The average Australian SME owner spends 8 to 12 hours per week on finance and administration tasks. Bookkeeping. BAS preparation. Payroll. Chasing invoices. Responding to ATO correspondence. HR paperwork.
At a realistic owner opportunity cost of $150 per hour, that's $62,400 to $93,600 per year in lost productive time. Not lost in the sense that nothing happens. Lost in the sense that the highest-paid, most commercially valuable person in the business is doing work that someone else could do for a fraction of the cost.
Forty per cent of Australian SMB owners say they spend more time on finance than on growing their business. Forty-two per cent say they've missed business opportunities because of time consumed by admin. And 55% believe they'd be better leaders without the burden of financial administration.
Those aren't opinions from a think piece. They're from Dext's Built for Bigger Things report, surveying 500 Australian small business leaders in 2025. The data paints a picture of business owners who started companies to build something, and instead spend their weeks reconciling bank feeds and chasing overdue invoices.
Almost half (48%) of these businesses fear closure. Forty-nine per cent say the current climate is causing them to question whether their dream is worth it. And only 40% use an external accountant or bookkeeper for ongoing support. The remaining 60% are doing it themselves.
This article breaks down exactly where the time goes, what it costs, and what "good" looks like so you can benchmark yourself and decide what to change.

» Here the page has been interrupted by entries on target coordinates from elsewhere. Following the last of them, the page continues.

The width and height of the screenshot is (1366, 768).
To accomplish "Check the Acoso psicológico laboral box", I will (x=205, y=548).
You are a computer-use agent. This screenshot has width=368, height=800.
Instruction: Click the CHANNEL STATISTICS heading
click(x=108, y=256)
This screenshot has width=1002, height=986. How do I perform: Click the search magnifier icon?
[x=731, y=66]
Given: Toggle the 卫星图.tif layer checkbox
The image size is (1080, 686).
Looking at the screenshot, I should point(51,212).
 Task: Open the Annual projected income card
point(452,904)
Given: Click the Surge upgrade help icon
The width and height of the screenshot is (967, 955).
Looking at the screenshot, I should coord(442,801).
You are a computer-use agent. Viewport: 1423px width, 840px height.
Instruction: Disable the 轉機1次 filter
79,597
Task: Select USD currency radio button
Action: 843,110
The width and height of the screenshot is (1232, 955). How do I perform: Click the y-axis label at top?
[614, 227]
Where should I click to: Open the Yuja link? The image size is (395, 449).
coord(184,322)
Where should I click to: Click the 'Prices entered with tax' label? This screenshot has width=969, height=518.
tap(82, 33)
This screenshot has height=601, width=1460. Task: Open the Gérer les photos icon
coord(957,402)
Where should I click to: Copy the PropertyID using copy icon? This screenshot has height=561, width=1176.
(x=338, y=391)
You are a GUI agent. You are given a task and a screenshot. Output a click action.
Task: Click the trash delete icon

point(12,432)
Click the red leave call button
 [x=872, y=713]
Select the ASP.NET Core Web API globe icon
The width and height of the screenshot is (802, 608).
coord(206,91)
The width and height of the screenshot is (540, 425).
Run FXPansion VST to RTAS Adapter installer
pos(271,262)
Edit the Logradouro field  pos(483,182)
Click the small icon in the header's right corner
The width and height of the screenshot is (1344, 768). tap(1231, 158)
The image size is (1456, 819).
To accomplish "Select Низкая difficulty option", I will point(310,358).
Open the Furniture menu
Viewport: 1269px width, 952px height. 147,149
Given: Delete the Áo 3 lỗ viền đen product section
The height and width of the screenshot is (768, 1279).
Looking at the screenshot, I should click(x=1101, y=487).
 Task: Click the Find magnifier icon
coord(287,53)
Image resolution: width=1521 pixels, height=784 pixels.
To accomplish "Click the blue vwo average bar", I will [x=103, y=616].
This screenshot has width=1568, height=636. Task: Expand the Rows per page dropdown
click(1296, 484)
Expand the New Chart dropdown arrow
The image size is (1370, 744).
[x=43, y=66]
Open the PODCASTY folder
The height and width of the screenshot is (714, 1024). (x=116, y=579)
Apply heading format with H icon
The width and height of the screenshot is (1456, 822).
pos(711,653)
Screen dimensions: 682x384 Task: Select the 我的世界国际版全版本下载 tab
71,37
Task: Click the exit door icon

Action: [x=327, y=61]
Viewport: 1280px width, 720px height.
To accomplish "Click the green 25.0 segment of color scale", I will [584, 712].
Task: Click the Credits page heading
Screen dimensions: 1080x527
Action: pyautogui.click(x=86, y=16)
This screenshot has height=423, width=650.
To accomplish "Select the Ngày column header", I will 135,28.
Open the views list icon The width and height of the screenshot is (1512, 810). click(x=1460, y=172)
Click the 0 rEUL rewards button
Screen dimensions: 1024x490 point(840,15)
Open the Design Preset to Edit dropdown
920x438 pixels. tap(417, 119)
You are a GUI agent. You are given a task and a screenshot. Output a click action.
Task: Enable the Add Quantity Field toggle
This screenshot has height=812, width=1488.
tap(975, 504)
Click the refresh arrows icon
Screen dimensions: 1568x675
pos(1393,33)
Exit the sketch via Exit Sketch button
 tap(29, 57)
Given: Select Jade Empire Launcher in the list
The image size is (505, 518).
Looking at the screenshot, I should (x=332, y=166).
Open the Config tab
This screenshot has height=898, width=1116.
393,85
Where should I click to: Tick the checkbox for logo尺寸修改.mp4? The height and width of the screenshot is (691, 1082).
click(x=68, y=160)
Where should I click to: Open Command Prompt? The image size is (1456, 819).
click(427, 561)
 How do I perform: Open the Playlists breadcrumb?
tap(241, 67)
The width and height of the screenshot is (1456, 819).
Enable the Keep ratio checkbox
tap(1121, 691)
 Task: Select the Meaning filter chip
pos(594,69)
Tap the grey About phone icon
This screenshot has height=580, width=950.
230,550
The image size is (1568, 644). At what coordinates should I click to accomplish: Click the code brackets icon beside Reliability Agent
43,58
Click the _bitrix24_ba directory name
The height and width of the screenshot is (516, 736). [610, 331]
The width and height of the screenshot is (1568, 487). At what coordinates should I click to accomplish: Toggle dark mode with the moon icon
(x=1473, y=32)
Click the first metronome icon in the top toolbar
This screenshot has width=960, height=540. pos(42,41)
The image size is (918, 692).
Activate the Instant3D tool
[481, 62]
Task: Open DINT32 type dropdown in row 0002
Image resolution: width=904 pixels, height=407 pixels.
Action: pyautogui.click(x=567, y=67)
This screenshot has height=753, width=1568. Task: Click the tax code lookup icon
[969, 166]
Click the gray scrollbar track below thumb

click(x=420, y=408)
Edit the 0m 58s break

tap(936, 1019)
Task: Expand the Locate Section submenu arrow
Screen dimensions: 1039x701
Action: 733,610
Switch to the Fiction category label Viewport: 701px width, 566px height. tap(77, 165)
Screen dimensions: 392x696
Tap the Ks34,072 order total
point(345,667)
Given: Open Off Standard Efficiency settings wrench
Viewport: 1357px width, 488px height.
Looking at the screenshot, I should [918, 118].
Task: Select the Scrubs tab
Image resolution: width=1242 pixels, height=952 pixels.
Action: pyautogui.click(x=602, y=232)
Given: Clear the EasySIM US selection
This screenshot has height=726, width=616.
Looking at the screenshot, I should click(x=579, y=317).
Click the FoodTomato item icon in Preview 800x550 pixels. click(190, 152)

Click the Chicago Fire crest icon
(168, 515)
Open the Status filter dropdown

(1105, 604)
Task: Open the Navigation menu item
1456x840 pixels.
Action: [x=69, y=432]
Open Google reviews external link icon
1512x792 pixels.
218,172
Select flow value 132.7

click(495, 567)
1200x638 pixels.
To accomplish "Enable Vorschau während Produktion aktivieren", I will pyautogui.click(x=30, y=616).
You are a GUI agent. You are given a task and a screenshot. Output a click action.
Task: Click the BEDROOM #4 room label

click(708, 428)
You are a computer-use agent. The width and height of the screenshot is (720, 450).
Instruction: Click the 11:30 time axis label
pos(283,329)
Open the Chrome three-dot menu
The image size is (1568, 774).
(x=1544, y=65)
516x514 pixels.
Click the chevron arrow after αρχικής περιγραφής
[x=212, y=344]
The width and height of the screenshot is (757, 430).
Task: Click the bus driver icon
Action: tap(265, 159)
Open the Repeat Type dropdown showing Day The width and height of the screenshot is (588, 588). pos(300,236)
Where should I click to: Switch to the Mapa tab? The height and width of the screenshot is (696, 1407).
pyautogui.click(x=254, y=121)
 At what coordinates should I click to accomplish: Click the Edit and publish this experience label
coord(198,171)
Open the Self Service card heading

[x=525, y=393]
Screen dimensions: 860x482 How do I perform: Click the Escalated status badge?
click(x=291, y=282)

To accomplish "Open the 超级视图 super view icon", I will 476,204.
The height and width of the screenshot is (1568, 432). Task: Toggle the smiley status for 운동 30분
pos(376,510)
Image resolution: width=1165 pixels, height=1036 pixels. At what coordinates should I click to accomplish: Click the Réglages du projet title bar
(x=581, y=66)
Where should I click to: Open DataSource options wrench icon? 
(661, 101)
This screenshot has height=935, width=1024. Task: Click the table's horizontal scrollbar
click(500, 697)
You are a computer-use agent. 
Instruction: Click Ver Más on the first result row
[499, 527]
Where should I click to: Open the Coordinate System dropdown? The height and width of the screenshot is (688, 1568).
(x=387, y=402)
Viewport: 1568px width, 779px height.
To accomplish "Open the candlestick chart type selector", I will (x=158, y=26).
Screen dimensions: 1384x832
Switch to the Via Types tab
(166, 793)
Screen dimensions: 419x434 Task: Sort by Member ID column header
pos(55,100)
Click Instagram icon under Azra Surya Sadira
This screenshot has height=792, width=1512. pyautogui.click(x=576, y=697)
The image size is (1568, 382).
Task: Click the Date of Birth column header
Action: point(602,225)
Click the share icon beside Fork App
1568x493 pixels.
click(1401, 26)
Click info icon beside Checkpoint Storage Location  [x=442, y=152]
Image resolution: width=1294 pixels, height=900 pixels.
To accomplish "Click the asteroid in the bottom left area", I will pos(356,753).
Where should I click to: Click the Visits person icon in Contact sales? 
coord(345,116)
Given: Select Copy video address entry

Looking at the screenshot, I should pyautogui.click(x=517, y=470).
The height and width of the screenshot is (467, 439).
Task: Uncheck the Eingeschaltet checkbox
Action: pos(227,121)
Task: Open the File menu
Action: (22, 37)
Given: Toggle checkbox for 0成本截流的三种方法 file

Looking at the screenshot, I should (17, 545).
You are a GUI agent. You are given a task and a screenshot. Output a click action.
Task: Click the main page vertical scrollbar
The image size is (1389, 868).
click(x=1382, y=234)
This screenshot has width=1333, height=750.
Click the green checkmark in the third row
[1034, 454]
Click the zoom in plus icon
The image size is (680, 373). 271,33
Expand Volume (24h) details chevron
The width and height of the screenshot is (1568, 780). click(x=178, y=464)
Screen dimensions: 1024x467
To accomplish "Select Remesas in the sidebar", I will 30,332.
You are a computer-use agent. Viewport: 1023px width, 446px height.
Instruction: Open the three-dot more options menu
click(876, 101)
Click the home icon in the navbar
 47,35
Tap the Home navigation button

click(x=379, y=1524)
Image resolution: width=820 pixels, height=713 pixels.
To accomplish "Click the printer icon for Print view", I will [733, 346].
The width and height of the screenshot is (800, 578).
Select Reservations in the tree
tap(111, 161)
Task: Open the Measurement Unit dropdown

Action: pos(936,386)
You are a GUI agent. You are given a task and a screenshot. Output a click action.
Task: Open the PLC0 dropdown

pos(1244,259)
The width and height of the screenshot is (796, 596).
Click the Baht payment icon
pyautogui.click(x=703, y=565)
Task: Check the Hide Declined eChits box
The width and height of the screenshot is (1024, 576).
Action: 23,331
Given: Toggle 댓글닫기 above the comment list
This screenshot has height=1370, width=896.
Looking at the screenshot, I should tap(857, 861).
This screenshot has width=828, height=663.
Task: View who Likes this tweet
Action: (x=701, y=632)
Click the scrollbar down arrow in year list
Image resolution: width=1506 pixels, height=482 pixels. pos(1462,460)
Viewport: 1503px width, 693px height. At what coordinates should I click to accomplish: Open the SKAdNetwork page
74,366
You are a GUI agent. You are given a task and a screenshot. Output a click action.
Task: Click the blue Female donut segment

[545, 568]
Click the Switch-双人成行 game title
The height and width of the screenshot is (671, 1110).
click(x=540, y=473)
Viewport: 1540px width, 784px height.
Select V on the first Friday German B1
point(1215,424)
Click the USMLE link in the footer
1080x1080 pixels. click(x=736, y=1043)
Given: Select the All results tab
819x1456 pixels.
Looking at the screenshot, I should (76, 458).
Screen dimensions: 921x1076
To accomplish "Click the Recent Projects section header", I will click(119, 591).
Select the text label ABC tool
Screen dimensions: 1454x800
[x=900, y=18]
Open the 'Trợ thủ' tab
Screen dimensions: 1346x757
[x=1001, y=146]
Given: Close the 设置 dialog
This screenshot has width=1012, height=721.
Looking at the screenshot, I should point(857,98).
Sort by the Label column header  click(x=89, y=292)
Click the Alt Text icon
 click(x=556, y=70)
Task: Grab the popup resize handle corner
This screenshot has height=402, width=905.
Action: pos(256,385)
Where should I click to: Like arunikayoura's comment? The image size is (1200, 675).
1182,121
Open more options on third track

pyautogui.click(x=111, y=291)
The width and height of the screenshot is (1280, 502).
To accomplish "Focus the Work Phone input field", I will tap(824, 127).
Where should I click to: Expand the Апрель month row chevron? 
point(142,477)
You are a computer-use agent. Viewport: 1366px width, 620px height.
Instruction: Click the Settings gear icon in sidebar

Multiple data sources converge on a consistent picture of how SME owners spend their time on finance and admin tasks. Here's the weekly breakdown.
This includes reconciling bank transactions, coding expenses, matching receipts, maintaining the chart of accounts, and fixing errors in your accounting software. For businesses using Xero or MYOB, the mechanics are straightforward but the volume is relentless. Every day produces more transactions that need to be categorised, reconciled, and checked.
Dext's 2025 report found that 21% of Australian SMB owners spend 21 to 40 hours per month on financial admin alone. That's nearly a full working week lost every month for one in five business owners. In practice, based on Scale Suite's experience onboarding clients across services, trades, technology, hospitality, and professional sectors, 8 to 12 hours per week total finance admin time is common for owners managing their own books before they get dedicated support. Of that, bookkeeping and reconciliation typically consume the largest single block.
The problem isn't just the hours. It's the context switching. You're not sitting down for a focused three-hour bookkeeping session. You're doing 20 minutes between client calls, then another 30 minutes after dinner, then catching up on a Saturday morning. The fragmented nature of owner-managed bookkeeping means it takes longer per transaction than it would for someone doing it as their primary focus.
Only 4% of SMBs surveyed by Dext have fully automated their finance processes. Thirty per cent manage finances completely solo, with no software integration or external support. These businesses are where the time drain is most acute.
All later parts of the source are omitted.